WORK INSTRUCTIONS.
Type out all the data below, word for word.

DATA SHOWN.
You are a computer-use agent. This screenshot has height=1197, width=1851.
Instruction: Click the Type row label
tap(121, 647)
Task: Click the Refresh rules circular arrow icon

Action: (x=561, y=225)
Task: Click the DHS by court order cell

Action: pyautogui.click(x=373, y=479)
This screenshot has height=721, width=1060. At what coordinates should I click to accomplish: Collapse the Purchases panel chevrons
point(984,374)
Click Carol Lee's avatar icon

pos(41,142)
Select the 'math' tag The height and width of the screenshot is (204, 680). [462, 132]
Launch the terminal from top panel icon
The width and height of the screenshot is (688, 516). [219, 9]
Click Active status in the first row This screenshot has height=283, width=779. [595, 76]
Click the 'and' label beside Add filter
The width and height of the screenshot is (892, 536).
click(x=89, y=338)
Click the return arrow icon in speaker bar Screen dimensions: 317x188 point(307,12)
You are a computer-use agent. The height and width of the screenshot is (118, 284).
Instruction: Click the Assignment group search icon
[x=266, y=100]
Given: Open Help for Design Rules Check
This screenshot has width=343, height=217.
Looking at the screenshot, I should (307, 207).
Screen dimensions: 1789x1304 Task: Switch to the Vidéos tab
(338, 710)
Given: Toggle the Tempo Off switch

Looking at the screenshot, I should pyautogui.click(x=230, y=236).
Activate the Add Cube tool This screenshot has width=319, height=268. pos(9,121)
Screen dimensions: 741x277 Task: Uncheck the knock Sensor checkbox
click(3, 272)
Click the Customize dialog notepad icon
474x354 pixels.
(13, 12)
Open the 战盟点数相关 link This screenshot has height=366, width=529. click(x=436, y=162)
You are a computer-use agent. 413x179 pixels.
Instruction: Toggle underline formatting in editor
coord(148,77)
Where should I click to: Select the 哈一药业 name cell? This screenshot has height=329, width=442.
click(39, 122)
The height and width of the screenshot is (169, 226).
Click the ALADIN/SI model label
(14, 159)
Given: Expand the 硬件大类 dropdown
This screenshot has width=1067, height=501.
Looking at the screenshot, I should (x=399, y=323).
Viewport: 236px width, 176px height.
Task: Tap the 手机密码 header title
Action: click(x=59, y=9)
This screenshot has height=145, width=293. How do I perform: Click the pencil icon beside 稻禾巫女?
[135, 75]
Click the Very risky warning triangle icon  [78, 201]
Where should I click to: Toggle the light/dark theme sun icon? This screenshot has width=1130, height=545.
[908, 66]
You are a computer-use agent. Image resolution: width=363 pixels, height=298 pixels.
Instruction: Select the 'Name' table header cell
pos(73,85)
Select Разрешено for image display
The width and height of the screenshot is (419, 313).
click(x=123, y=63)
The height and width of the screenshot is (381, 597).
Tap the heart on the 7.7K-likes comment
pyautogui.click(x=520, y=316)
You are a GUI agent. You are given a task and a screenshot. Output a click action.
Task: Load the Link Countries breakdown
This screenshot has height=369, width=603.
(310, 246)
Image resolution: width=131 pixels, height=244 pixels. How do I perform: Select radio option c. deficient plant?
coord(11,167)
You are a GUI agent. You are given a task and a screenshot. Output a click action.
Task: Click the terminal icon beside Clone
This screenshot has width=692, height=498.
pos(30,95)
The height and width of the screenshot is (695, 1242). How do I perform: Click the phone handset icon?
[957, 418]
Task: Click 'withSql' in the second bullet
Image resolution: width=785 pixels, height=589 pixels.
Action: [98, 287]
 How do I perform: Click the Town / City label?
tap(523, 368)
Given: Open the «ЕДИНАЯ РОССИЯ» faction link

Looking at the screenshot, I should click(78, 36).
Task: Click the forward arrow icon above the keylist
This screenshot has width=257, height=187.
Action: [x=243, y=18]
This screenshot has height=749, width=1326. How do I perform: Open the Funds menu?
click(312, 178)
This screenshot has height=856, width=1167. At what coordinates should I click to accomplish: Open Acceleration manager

WRITTEN ANSWER.
You are a computer-use agent. This screenshot has height=1197, width=1851.
Instruction: Click the Type row label
tap(121, 647)
Task: Click the Refresh rules circular arrow icon

Action: (x=561, y=225)
Task: Click the DHS by court order cell

Action: pyautogui.click(x=373, y=479)
This screenshot has height=721, width=1060. At what coordinates should I click to accomplish: Collapse the Purchases panel chevrons
point(984,374)
Click Carol Lee's avatar icon

pos(41,142)
Select the 'math' tag The height and width of the screenshot is (204, 680). [462, 132]
Launch the terminal from top panel icon
The width and height of the screenshot is (688, 516). [219, 9]
Click Active status in the first row This screenshot has height=283, width=779. [595, 76]
Click the 'and' label beside Add filter
The width and height of the screenshot is (892, 536).
click(x=89, y=338)
Click the return arrow icon in speaker bar Screen dimensions: 317x188 point(307,12)
You are a computer-use agent. The height and width of the screenshot is (118, 284).
Instruction: Click the Assignment group search icon
[x=266, y=100]
Given: Open Help for Design Rules Check
This screenshot has width=343, height=217.
Looking at the screenshot, I should (307, 207).
Screen dimensions: 1789x1304 Task: Switch to the Vidéos tab
(338, 710)
Given: Toggle the Tempo Off switch

Looking at the screenshot, I should pyautogui.click(x=230, y=236).
Activate the Add Cube tool This screenshot has width=319, height=268. pos(9,121)
Screen dimensions: 741x277 Task: Uncheck the knock Sensor checkbox
click(3, 272)
Click the Customize dialog notepad icon
474x354 pixels.
(13, 12)
Open the 战盟点数相关 link This screenshot has height=366, width=529. click(x=436, y=162)
You are a computer-use agent. 413x179 pixels.
Instruction: Toggle underline formatting in editor
coord(148,77)
Where should I click to: Select the 哈一药业 name cell? This screenshot has height=329, width=442.
click(39, 122)
The height and width of the screenshot is (169, 226).
Click the ALADIN/SI model label
(14, 159)
Given: Expand the 硬件大类 dropdown
This screenshot has width=1067, height=501.
Looking at the screenshot, I should (x=399, y=323).
Viewport: 236px width, 176px height.
Task: Tap the 手机密码 header title
Action: click(x=59, y=9)
This screenshot has height=145, width=293. How do I perform: Click the pencil icon beside 稻禾巫女?
[135, 75]
Click the Very risky warning triangle icon  [78, 201]
Where should I click to: Toggle the light/dark theme sun icon? This screenshot has width=1130, height=545.
[908, 66]
You are a computer-use agent. Image resolution: width=363 pixels, height=298 pixels.
Instruction: Select the 'Name' table header cell
pos(73,85)
Select Разрешено for image display
The width and height of the screenshot is (419, 313).
click(x=123, y=63)
The height and width of the screenshot is (381, 597).
Tap the heart on the 7.7K-likes comment
pyautogui.click(x=520, y=316)
You are a GUI agent. You are given a task and a screenshot. Output a click action.
Task: Load the Link Countries breakdown
This screenshot has height=369, width=603.
(310, 246)
Image resolution: width=131 pixels, height=244 pixels. How do I perform: Select radio option c. deficient plant?
coord(11,167)
You are a GUI agent. You are given a task and a screenshot. Output a click action.
Task: Click the terminal icon beside Clone
This screenshot has width=692, height=498.
pos(30,95)
The height and width of the screenshot is (695, 1242). How do I perform: Click the phone handset icon?
[957, 418]
Task: Click 'withSql' in the second bullet
Image resolution: width=785 pixels, height=589 pixels.
Action: [98, 287]
 How do I perform: Click the Town / City label?
tap(523, 368)
Given: Open the «ЕДИНАЯ РОССИЯ» faction link

Looking at the screenshot, I should click(78, 36).
Task: Click the forward arrow icon above the keylist
This screenshot has width=257, height=187.
Action: [x=243, y=18]
This screenshot has height=749, width=1326. How do I perform: Open the Funds menu?
click(312, 178)
This screenshot has height=856, width=1167. At what coordinates should I click to accomplish: Open Acceleration manager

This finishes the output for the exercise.